**Stated goal:** Reproduce the data below verbatim, beginning at the line that contains "Given: Switch to Заказать доставку tab" and stopping after the line that contains "Looking at the", and omit the pictures from your answer.

**Input data:**
+ + + + + + +
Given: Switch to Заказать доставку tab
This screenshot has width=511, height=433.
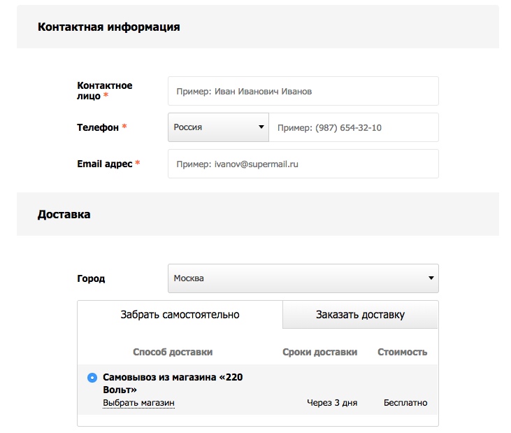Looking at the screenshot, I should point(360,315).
+ + + + + + +
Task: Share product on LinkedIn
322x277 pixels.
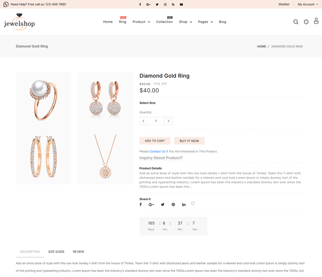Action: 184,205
+ + + + + + +
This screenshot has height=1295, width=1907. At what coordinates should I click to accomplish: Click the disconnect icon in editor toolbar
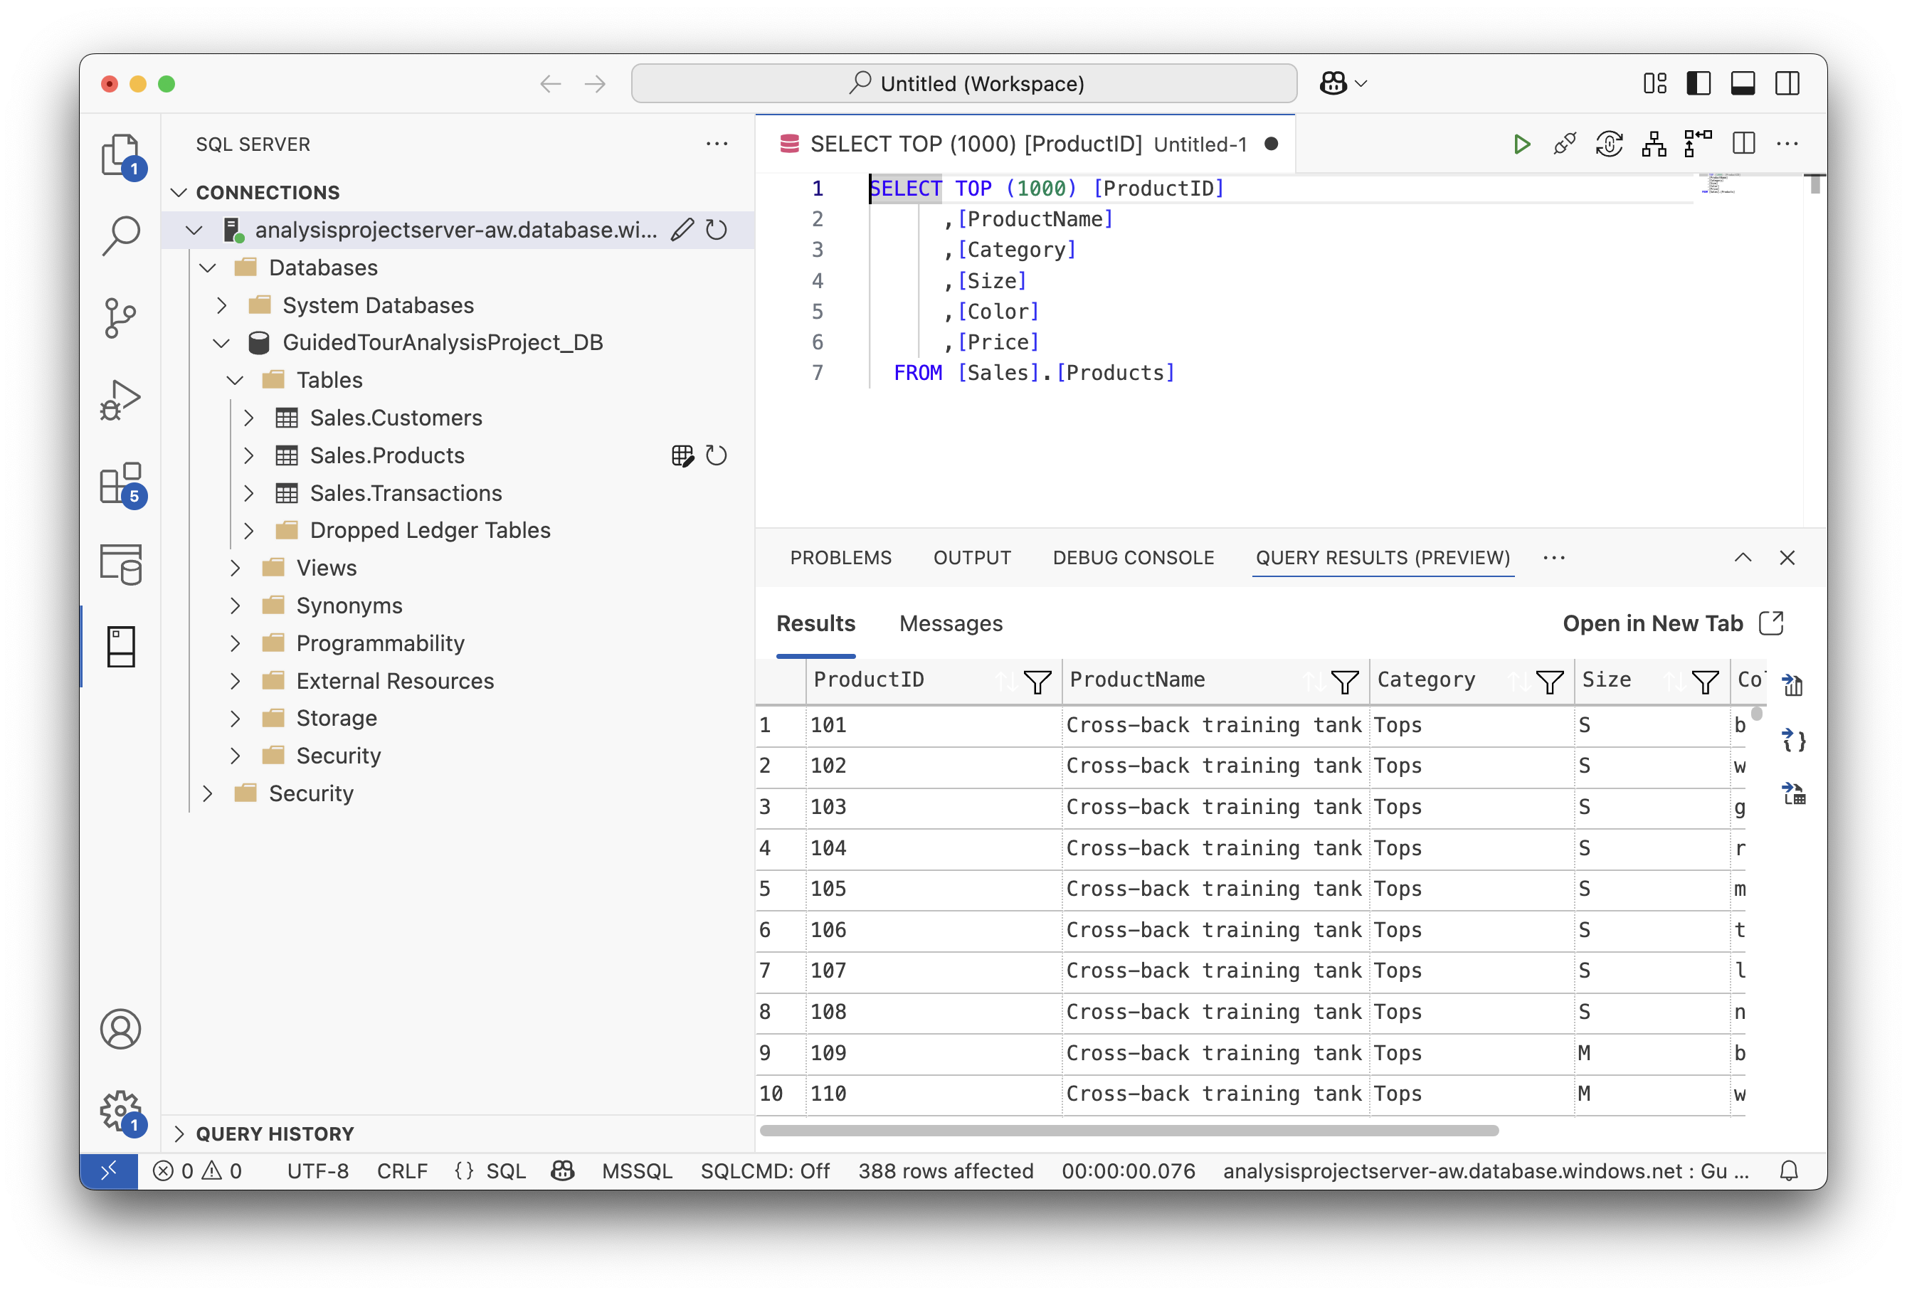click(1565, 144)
+ + + + + + +
**The answer:**
Given: Switch to Заказать доставку tab
This screenshot has width=511, height=433.
Looking at the screenshot, I should point(360,315).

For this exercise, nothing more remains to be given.